Download or read book Tokyoids written by Francois Blanciak and published by MIT Press. This book was released on 2022-09-13 with total page 217 pages. Available in PDF, EPUB and Kindle. Book excerpt: A photographic survey of the robotic face of Tokyo buildings and an argument that robot aesthetics plays a central role in architectural history. In Tokyoids, architect François Blanciak surveys the robotic faces omnipresent in Tokyo buildings, offering an architectural taxonomy based not on the usual variables—size, material, historical style—but on the observable expressions of buildings. Are the eyes (windows) twinkling, the mouth (door) laughing? Is that balcony a howl of distress? Investigating robot aesthetics through his photographs of fifty buildings, Blanciak argues that the robot face originated in architecture—before the birth of robotics—and has played a central role in architectural history. Blanciak first puts the robot face into historical perspective, examining the importance of the face in architectural theory and demonstrating that the construction of architecture’s emblematic portraits triggered the emergence of a robot aesthetics. He then explores the emotions conveyed by the photographed buildings’ robot faces, in chapters titled “Awe,” “Wrath,” “Mirth,” “Pain,” “Angst,” and “Hunger.” As he does so he considers, among other things, the architectural relevance of Tokyo’s ordinary buildings; the repression of the figural in contemporary architecture; an aesthetic of dismemberment, linked to the structure of the Japanese language and local building design; and the influence of automation technology upon human interaction. Part photographic survey, part theoretical inquiry, Tokyoids upends the usual approach to robotics in architecture by considering not the automation of architectural output but the aesthetic properties of the robot.
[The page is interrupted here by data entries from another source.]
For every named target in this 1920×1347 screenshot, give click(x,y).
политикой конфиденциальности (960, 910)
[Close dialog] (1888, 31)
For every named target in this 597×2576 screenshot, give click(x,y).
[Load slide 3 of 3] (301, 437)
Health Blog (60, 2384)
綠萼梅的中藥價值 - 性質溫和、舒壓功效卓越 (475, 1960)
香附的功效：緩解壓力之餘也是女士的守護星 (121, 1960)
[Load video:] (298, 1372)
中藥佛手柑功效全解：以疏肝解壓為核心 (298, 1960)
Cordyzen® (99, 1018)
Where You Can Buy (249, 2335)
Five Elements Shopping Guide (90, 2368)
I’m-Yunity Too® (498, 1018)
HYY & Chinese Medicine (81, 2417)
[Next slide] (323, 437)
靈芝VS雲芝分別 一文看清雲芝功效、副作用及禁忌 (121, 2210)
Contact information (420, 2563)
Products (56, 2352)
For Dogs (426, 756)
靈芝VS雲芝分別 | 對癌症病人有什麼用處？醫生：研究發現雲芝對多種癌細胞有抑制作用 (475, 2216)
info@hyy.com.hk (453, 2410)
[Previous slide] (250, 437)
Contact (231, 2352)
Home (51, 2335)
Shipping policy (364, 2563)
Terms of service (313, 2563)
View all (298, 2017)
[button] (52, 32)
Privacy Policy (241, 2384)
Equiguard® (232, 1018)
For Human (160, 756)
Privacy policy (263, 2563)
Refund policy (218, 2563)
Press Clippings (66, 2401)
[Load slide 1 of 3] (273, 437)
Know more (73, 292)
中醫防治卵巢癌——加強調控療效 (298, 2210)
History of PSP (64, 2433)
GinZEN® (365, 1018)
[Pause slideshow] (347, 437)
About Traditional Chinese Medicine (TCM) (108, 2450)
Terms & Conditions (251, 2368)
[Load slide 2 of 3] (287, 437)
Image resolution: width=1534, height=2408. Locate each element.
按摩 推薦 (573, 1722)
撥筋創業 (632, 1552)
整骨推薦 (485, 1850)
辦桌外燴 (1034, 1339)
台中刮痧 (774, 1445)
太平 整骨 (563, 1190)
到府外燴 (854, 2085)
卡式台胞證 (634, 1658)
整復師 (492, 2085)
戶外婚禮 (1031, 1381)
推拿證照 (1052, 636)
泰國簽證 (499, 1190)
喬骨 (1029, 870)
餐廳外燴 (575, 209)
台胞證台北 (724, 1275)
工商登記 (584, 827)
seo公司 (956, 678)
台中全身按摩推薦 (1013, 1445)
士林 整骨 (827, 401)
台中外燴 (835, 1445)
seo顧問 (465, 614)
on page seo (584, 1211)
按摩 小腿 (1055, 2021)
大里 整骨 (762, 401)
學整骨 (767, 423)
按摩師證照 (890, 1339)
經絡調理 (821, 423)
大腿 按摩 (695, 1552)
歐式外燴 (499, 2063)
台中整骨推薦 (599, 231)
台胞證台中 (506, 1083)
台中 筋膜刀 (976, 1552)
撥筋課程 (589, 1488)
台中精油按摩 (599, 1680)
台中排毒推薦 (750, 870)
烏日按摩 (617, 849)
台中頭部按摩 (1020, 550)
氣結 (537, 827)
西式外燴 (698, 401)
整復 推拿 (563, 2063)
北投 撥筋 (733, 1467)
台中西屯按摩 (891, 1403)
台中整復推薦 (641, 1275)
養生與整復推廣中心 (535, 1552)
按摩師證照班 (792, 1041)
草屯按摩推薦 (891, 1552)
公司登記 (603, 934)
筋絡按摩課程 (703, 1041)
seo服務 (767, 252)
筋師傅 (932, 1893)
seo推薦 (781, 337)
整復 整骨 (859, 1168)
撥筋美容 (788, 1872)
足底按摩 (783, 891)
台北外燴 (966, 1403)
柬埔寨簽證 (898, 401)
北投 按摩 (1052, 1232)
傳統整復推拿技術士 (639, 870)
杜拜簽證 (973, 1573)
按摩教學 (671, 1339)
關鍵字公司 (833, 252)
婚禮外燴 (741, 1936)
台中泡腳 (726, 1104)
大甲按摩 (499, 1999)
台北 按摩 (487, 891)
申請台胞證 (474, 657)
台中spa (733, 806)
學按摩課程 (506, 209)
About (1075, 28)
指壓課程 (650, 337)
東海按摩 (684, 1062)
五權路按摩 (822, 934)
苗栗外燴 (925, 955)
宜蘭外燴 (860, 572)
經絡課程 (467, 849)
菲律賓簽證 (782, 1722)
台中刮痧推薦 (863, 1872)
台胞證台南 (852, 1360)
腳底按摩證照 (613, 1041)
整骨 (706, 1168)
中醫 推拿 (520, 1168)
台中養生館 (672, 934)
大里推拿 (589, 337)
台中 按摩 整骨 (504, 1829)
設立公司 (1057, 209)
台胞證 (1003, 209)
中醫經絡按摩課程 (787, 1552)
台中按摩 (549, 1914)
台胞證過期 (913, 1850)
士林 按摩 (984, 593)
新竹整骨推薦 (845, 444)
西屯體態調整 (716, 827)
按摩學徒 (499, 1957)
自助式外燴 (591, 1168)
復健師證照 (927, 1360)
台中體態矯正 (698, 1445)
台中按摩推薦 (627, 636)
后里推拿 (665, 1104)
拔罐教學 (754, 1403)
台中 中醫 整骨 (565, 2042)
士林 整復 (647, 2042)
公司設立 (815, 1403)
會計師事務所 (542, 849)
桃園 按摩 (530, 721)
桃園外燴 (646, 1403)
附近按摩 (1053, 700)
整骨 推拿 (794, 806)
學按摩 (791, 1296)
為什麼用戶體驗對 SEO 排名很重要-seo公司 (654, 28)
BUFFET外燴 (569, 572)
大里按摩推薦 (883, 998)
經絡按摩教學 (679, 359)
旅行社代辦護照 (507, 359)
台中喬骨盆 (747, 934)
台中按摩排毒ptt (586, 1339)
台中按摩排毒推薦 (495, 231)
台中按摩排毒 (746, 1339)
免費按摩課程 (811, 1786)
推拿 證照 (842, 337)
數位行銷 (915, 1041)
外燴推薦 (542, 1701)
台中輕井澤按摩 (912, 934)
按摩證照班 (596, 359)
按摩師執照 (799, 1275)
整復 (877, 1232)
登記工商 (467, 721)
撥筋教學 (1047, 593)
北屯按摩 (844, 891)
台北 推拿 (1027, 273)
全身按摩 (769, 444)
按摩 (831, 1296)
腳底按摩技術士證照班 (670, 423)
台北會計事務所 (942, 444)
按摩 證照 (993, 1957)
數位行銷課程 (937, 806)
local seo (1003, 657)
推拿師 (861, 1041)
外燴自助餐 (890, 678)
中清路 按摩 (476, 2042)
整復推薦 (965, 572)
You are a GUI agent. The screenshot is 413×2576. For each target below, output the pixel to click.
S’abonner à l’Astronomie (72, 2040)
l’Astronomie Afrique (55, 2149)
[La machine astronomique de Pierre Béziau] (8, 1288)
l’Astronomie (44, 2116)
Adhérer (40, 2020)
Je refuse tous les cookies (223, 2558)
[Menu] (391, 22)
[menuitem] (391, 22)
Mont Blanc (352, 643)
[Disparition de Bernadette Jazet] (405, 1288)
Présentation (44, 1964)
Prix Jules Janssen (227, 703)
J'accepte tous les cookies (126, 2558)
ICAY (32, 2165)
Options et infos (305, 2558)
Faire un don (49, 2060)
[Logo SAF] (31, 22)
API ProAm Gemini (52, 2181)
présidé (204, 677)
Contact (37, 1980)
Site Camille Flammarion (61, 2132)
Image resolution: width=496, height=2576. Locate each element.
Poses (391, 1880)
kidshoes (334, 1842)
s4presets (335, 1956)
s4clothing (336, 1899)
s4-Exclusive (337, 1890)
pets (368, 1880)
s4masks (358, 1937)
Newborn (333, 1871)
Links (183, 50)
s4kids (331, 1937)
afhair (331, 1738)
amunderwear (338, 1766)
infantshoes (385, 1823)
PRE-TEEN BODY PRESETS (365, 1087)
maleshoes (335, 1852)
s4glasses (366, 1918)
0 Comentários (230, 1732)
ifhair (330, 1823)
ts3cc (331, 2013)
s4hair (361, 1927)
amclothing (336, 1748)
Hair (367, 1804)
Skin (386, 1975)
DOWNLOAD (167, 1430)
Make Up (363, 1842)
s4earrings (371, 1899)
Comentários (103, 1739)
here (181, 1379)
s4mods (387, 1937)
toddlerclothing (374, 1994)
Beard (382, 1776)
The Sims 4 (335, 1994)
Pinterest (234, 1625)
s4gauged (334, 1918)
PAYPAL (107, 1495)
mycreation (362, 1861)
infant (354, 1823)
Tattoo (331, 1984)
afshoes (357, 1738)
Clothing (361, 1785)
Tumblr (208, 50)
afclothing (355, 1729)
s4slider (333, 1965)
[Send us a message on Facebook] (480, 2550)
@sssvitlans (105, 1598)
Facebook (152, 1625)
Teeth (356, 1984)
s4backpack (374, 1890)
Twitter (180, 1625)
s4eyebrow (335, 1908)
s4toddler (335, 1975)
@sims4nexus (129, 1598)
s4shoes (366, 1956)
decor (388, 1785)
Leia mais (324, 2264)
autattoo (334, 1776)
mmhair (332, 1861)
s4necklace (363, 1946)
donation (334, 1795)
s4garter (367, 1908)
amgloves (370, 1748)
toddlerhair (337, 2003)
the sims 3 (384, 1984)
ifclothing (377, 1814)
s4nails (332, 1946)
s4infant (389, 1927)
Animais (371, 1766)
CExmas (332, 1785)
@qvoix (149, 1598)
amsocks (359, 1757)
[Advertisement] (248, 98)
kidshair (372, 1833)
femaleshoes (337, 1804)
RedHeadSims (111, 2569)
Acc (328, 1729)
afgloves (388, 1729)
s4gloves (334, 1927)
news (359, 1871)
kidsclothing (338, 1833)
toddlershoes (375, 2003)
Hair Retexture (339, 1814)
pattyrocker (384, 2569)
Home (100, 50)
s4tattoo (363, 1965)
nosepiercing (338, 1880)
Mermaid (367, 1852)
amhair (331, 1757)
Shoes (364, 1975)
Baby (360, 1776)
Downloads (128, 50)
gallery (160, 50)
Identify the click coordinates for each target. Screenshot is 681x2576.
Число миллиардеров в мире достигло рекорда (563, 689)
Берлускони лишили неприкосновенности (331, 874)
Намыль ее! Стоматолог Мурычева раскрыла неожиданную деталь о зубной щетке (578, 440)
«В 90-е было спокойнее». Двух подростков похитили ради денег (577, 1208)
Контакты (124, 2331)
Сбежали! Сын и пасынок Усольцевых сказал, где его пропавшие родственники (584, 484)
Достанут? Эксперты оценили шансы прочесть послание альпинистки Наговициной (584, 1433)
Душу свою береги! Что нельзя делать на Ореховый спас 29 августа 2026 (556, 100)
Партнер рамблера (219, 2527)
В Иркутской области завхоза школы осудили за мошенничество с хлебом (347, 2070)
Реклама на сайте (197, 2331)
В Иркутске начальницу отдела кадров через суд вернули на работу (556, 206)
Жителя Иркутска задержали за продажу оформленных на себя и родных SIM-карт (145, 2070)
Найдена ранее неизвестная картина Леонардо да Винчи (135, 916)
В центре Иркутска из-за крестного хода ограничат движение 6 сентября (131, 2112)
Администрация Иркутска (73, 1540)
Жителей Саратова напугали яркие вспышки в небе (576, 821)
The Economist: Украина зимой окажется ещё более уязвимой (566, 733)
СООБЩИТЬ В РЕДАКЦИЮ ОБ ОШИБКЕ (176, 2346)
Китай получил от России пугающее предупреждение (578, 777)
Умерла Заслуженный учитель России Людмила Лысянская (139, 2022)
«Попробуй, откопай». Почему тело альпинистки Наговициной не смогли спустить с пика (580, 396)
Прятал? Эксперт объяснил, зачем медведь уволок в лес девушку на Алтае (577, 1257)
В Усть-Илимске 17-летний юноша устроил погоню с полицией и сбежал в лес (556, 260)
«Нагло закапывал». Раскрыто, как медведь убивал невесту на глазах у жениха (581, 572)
Book Japan in the 21st Century

Download or read book Japan in the 21st Century written by Pradyumna Karan and published by University Press of Kentucky. This book was released on 2010-09-12 with total page 414 pages. Available in PDF, EPUB and Kindle. Book excerpt: The ancient civilization of Japan, with its Shinto shrines and Buddhist temples, is also closely associated with all that is new and modern. Looking outward, Japan sees what it has become since Hiroshima: the world’s second-largest economy, a source of fury and wonder, a power without arms. Looking inward, Japan sees old ways shaken and new ones developing at a hectic pace. Japan in the Twenty-first Century offers compelling insights into the current realities of the country and investigates the crucial political, economic, demographic, and environmental challenges that face the nation. A combination of text, maps, and photographs provides an essential understanding of Japan’s geography, cultural heritage, demography, economic and political development, and of many other important issues. Pradyumna P. Karan explores the obstacles and opportunities that will shape Japan and affect the world community in the coming years. He highlights strategies and policies that will facilitate economic and political change and stimulate the development of effective institutions for long-term, sustainable prosperity and economic vitality. Unique field reports drawn from direct observations of events and places in Japan illuminate Japanese traditions and sensibilities. The first full-length English-language textbook on Japan’s geography, culture, politics, and economy to appear in nearly four decades, Japan in the Twenty-first Century will be a vital resource for researchers, academics, general readers, and students of Japan. Pradyumna P. Karan, professor of geography and Japan studies at the University of Kentucky, is the author or editor of numerous books on Asian geography and culture, including The Japanese City and Japan in the Bluegrass.